How Chaucer led to Hollywood

Teresa Blackman, A & C Editor


Sitting in her 15-passenger Chevy van, Shannon Valenzuela checked her email every five minutes. While waiting for her son to finish flag football practice, she was also waiting for an announcement. When the email finally came, a few minutes early, it blew her away: she was a semifinalist in the Industry Insider Screenwriting Contest.

A few months later, Valenzuela won the contest, visited L.A. and now has a script out for consideration in Hollywood.

Valenzuela becomes visibly more animated as she talks about screenwriting. It is something she has always wanted to do. Last summer she applied to the competition because, unlike other competitions, this one offered one-on-one coaching with a scriptwriting consultant to all semifinalists.

“Writing is a practice. It’s a craft, especially with screenwriting. One of the things I love about screenwriting is how highly structured it is, it’s incredible: on page five this needs to happen, on 25 this needs to happen,” Valenzuela said. “It’s actually very fun to work with and it’s like writing sonnets, you have to work with the structure and it forces you to be so, it pushes you into stretching yourself.”

The contest began with a logline (a one or two sentence film summary) about a female archaeologist who recently made a discovery. Valenzuela’s 15-page submission became a sci-fi, Indiana Jones-like tale of a scholarly adventurer (who Valenzuela thinks would be well played by Emilia Clarke or Alexandra Daddario).

Valenzuela has been writing since she was a child. She graduated from the University of Dallas in 2000 with a degree in English and Classics and was married a week after graduation. That year she moved with her husband to Notre Dame. She studied for a Ph.D. in English; he attended law school.

There she both read Chaucer and medieval literature and had three kids; she even remembers her oldest child sitting in his car seat in her Anglo-Saxon class.

Her interests in mythology, history and language that prompted her to study here still inspire much of her present writing.

Valenzuela moved back to Dallas in 2005 to teach at UD for a few years while finishing her Ph.D. Now, three kids later — she has a total of six, ages three to 15 — she has returned again to teach at UD and balances teaching Dante with raising children and winning screenwriting contests.

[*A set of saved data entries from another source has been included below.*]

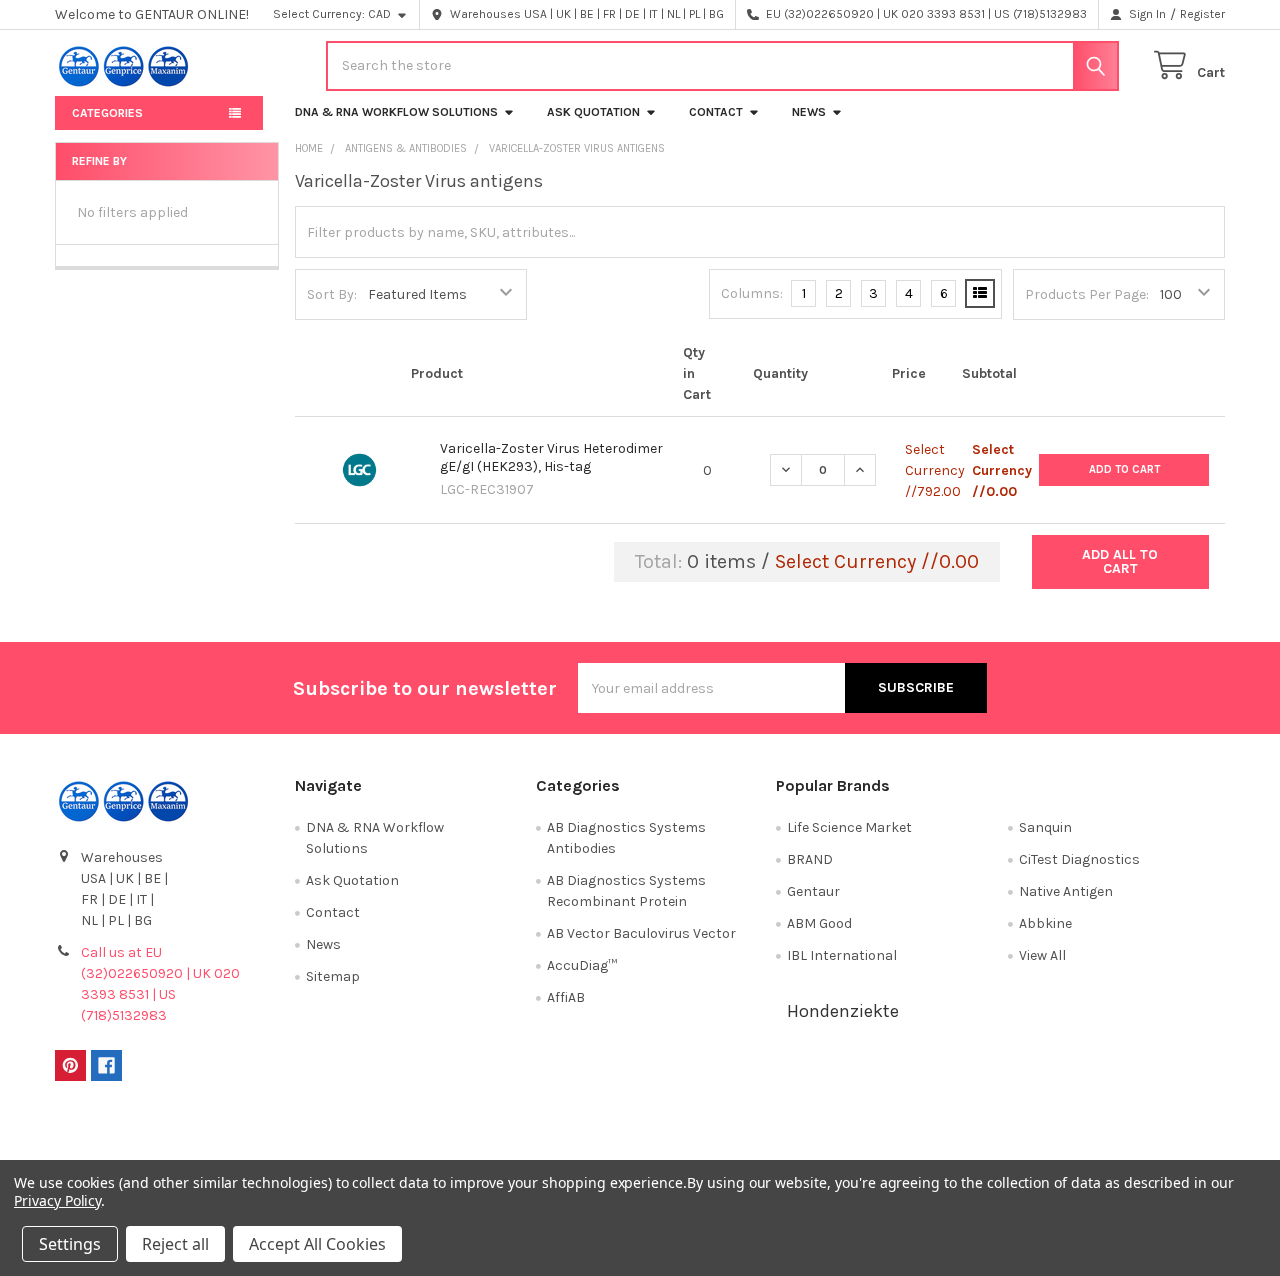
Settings (70, 1244)
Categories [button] (107, 113)
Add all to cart (1120, 561)
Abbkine (1045, 923)
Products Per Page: (1087, 294)
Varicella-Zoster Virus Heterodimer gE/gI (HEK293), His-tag (551, 457)
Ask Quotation (593, 112)
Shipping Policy (494, 1137)
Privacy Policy (1079, 1137)
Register (1202, 14)
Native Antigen (1066, 891)
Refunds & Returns (786, 1137)
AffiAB (566, 997)
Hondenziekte (843, 1011)
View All (1042, 955)
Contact (716, 112)
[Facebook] (106, 1065)
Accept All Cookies (317, 1244)
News (809, 112)
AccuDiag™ (582, 965)
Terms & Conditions (201, 1137)
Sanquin (1045, 827)
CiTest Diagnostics (1079, 859)
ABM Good (819, 923)
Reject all (175, 1244)
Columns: (752, 293)
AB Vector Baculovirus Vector (641, 933)
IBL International (842, 955)
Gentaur (813, 891)
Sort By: (332, 294)
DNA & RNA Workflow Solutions (396, 112)
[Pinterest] (70, 1065)
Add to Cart (1124, 469)
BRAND (810, 859)
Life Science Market (849, 827)
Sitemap (333, 976)
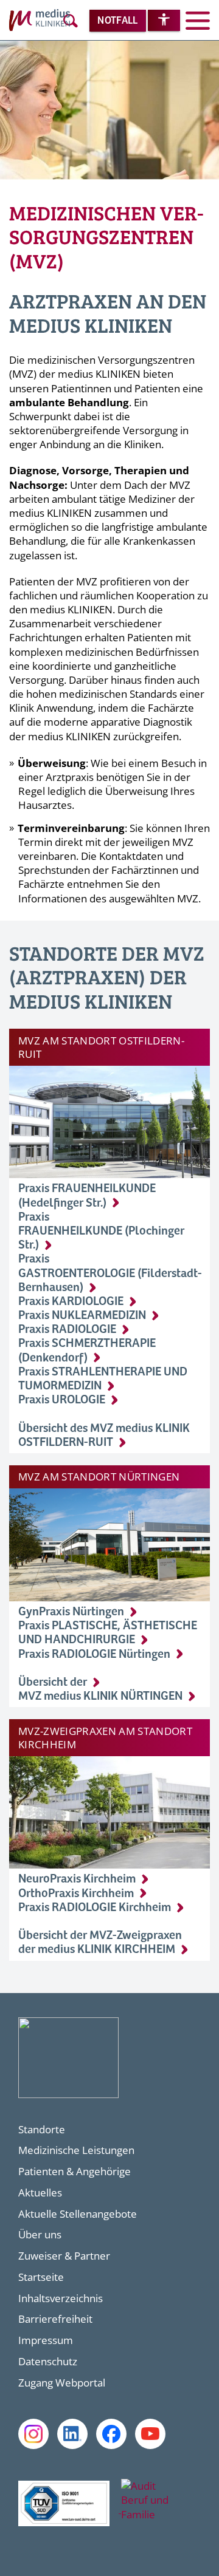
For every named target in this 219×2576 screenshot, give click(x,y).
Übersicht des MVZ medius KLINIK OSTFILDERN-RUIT (104, 1436)
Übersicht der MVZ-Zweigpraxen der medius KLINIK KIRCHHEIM (100, 1943)
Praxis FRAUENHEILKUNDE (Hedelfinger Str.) (87, 1196)
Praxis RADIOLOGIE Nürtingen (94, 1654)
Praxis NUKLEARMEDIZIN (82, 1316)
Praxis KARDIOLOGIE (70, 1302)
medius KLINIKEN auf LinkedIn (72, 2434)
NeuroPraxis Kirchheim (77, 1879)
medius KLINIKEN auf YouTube (150, 2434)
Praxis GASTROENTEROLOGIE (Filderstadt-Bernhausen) (110, 1273)
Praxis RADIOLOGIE (67, 1330)
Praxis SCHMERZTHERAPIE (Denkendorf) (87, 1351)
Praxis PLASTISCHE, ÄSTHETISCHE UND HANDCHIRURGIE (107, 1633)
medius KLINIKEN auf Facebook (111, 2434)
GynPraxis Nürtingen (71, 1612)
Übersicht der (52, 1682)
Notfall (117, 21)
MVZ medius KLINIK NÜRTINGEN (100, 1696)
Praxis (61, 1400)
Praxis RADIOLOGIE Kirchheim (94, 1908)
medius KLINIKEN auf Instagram (33, 2434)
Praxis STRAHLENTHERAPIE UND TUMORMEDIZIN (102, 1379)
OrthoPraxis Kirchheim (76, 1894)
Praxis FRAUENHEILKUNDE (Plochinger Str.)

Before winning the contest, Valenzuela published her first book in 2011 and then two more in the following two years. Her winning screenplay fits the sci-fi style of this Silesia trilogy, which tells the story of a female assassin turned freedom fighter and, according to Valenzuela, is “a skewed retelling of St. George and the dragon.”

In May, Valenzuela hopes to publish the first book in her new Origin series, which, like her previous books, will be published through her own micropress, SisterMuses. She and her sister, a fellow UD graduate, decided to found the press after both had dabbled in publishing.

Valenzuela wakes up at 5:45 a.m. every day, makes lunches, gets her boys out the door by 7 a.m. and the girls by 8 a.m. before she heads to UD to teach class and then pick up her girls. In the afternoons she attends to the “most pressing” work on the top of the pile, whether that’s grading papers or writing her own stories. Despite this busy schedule, Valenzuela finds time to dedicate to the stories she so values — a value she credits to UD.

“The understanding of the importance of story as a way of understanding the human experience, and the idea that stories both have a teaching component to them,” Valenzuela said. “But also that it’s meant to be fun and entertaining. It’s something that’s really important to me.”

And as she balances teaching, writing stories and the madness of raising a family, Valenzuela realizes that perspective trumps any organizational method.

“The biggest thing is to keep perspective,” Valenzuela said. “The to-do list is never going to be completely checked off. I do as much as I can do, as long as I keep my focus on the priority at the present time, things will get done when they need to get done.”